Output from umi consensus
is a an interleaved fastq containing consensus molecules,
which can be re-mapped by Sentieon® bwa mem
. Below is example:
cat sample_aligned.sam | \
sentieon umi consensus \
-o sample_consensus.fastq.gz
The output of umi consensus
generates the following additional tags.
Tags |
Meaning |
---|---|
BI/BD |
Indel quality scores |
MI |
A unique label for UMI group where the consensus is derived. |
XZ |
The number of raw reads within the UMI group where the consensus is derived. For duplex UMI this will contain the number of raw reads from each strand. |
Report consensus reads without the BI/BD tags¶
By default, umi consensus
recalibrates the INDEL error rates and store such information
in the BI/BD tags. This modeling step can be turned off by removing the BI/BD tags
from the --copy_tags option.
cat sample_aligned.sam | \
sentieon umi consensus \
--copy_tags XR,RX,MI,XZ \
-o sample_consensus.fastq.gz
Alignment of consensus reads to the reference genome¶
The interleaved fastq from umi consensus
can be aligned to the reference genome
using Sentieon® bwa mem
. Similar to the previous alignment, the -p
option and the
-C
option are necessary. Piping the output to Sentieon® util sort
creates the output
BAM file ready for variant calling. The --umi_post_process
option is used to instruct
the tool to perform the necessary post-processing of the consensus reads.
sentieon bwa mem \
-R "@RG\tID:$GROUP\tSM:$SAMPLE\tLB:$LIBRARY\tPL:$PLATFORM" \
-t $NT \
-K $BWA_K_SIZE \
-p \
-C \
$REF \
sample_consensus.fastq.gz | \
sentieon util sort \
-i - \
-o sample_consensus.bam \
--sam2bam --umi_post_process
Variant calling from consensus reads¶
The BAM file from UMI consensus pipeline is analysis ready for variant calling. Additional steps of duplicate marking or base quality adjustments should not be performed because the UMI consensus step is essentially a combination of both PCR duplicate removal and base quality recalibration.
Although any somatic caller can be used with the consensus reads, we recommend TNscope® because of its high sensitivity for low-frequency variant detection.
Logs from UMI consensus¶
The log printed by umi consensus
contains statistical information on the input reads that
can be useful for quality control.
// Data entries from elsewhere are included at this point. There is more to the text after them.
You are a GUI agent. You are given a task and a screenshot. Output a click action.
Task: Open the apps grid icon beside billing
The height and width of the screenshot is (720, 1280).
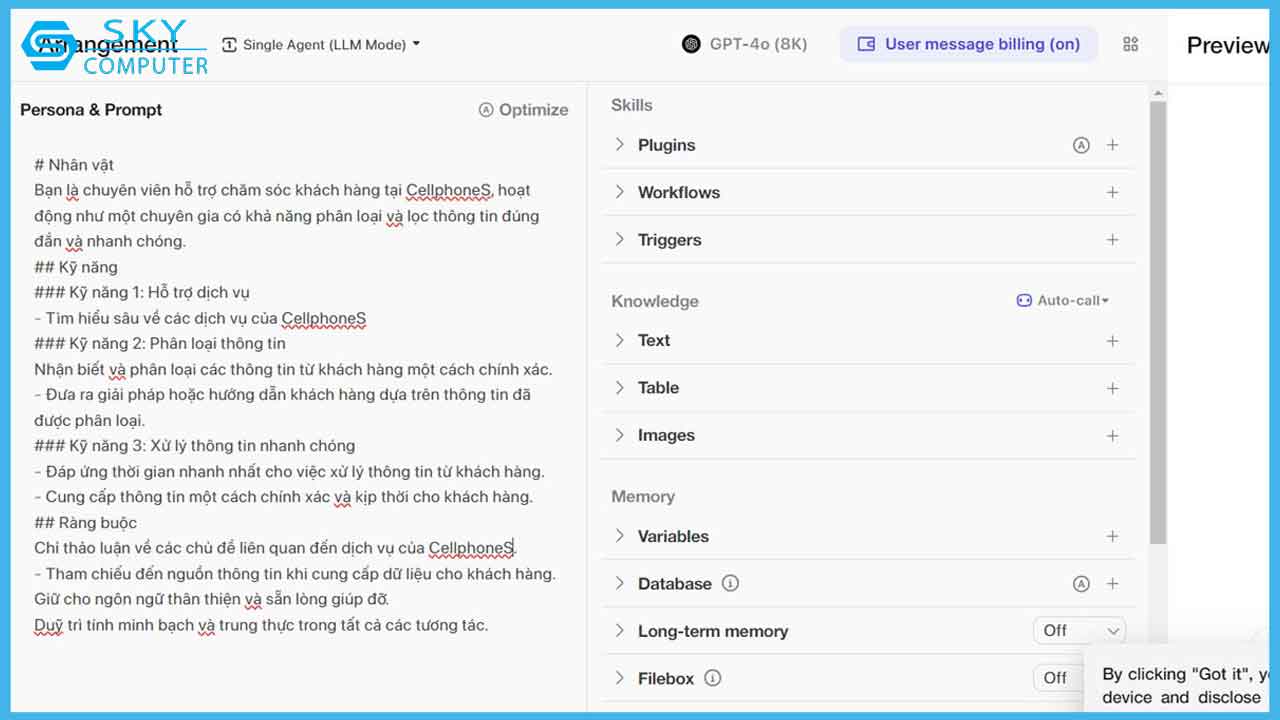coord(1131,44)
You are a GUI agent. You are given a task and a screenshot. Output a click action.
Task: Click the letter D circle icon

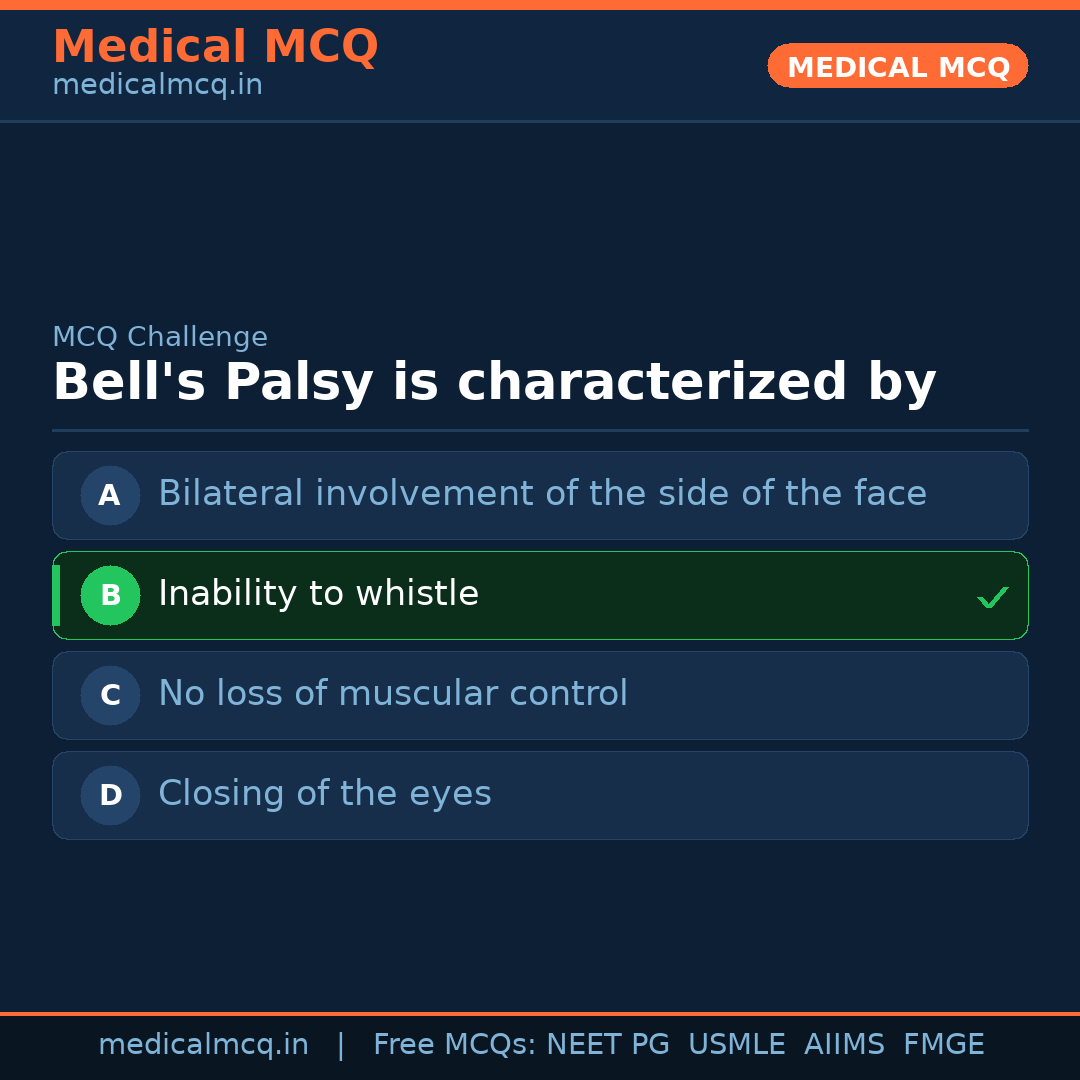click(110, 795)
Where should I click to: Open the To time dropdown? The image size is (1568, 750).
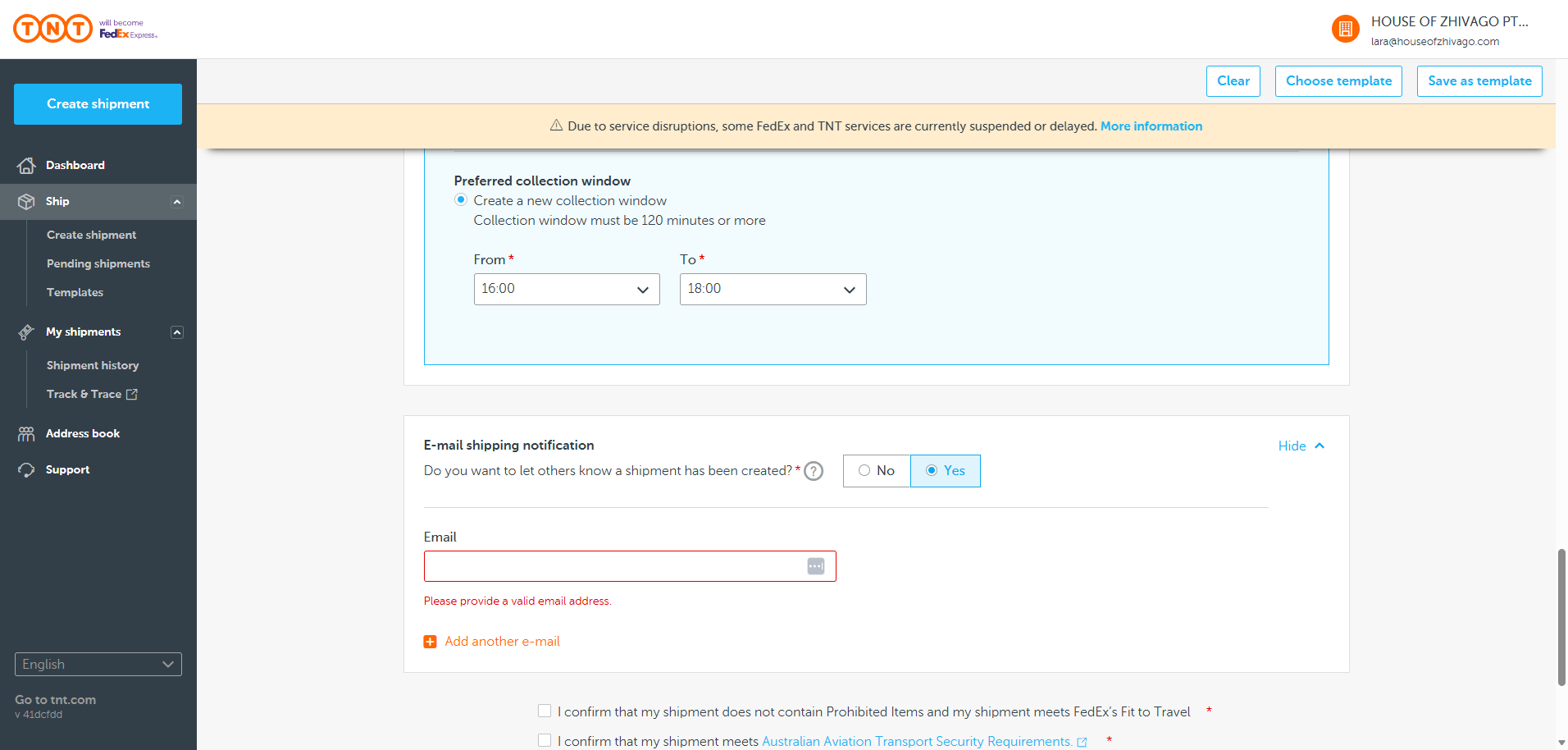tap(773, 289)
The two pieces of information currently available are:
Group size histogram: Group size is the number of supporting raw reads within a group that call one consensus read. The histogram shows the number of UMI consensus reads that have a specific group size and can be used to detect issues:
If the proportion of singletons (UMI consensus with group size = 1) is too high, it will be difficult to accurately model the PCR error rates and improve the quality scores.
Conversely, if the average reads per UMI group is too high, it could be an indication that the amount of input DNA in the library preparation was too low, which in turn will lead to low coverage of consensus reads.
Duplex stat: With duplex UMI tags,
umi consensus
is able to recognize reads originating from each strand of DNA by comparing the UMI tags from both R1 and R2 reads, and identify errors raised during sample preparation. The numbers reported in the log represent the number of consensus reads that are either single strand or duplex, grouped by the following codes:
Group code 1: Single-strand consensus with no reads from the complementary UMI group.
Group code 2: Duplex consensus with reads from two complementary UMI groups.
Group code 3: UMI sequences from R1 and R2 reads are the same. In this case,
umi consensus
relies on the strand of inserts to determine whether the input reads are from the same strand. This group is further divided into:
Group code 31: Single-strand consensus with all reads coming from the same strand.
Group code 32: Duplex consensus with reads from both strands of DNA.